The core of this project is the GitOps Drift Detection & Remediation pipeline built with GitHub Actions. It acts as an automated security guard, constantly scanning the cloud environment.

Here is the exact compliance loop, which has been verified to work for both dev and prod stacks.

Step	Action	Why It Matters
1. Scheduled Scan	A GitHub Actions CRON schedule triggers the workflow to run on a best-effort basis (approximately every 5-15 minutes).	Continuous monitoring ensures security gaps are identified quickly without manual intervention.

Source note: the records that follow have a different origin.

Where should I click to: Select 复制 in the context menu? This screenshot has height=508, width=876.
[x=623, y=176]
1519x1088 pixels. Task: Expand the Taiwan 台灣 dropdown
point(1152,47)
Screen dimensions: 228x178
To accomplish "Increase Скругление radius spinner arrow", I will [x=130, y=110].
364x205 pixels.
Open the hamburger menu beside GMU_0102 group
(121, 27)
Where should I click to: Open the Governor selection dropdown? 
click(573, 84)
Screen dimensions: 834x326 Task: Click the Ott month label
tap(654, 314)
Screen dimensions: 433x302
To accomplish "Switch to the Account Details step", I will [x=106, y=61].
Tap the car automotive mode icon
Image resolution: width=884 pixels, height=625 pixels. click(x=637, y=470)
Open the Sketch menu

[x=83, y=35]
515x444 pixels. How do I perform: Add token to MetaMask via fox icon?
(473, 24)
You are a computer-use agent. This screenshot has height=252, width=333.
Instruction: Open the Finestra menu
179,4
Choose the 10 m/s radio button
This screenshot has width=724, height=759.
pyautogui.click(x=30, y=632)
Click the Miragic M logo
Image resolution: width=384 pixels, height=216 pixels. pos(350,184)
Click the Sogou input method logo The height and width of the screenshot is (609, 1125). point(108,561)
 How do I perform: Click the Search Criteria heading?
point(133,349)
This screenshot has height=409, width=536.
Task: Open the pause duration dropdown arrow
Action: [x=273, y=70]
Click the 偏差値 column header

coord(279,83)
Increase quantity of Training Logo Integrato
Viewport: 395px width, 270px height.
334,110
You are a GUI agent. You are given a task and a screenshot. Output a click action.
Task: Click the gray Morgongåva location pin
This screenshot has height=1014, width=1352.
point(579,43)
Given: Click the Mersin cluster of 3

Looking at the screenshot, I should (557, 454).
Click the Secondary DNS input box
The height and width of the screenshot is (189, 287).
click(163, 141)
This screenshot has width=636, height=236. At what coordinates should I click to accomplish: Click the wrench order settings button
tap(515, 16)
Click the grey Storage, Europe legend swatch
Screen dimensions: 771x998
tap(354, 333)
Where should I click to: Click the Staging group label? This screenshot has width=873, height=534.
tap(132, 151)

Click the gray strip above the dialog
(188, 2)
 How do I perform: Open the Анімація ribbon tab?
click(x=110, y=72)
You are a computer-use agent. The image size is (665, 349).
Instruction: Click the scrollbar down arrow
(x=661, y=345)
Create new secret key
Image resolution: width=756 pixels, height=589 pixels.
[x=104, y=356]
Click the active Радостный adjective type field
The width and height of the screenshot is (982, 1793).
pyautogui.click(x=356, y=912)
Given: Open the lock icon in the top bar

2. Core evaluation (plan)	The runner logs into AWS, initializes the remote S3 backend with the environment choice, and runs terraform plan -detailed-exitcode.	This is the test: Terraform compares the current cloud state against the desired code state. We look for a return exit code of 2, which explicitly means "Drift Detected."
3. Issue Creation	If exit code 2 is returned, the workflow uses the native GITHUB_TOKEN and the GitHub Issues REST API to create a detailed Tracking Audit Issue.	In a true architect's workflow, this creates an unchangeable audit trail that documents exactly when compliance was breached.
4. Auto-Remediation (apply)	Once the issue is opened, the workflow immediately executes terraform apply -auto-approve.	The system auto-heals, closing the security gap in AWS and restoring compliance within seconds.
5. Automated Ticket Resolution	After a successful apply, the workflow comment-closes the tracking issue using dynamic API matching.	The audit trail is finalized, showing the loop closed without human intervention.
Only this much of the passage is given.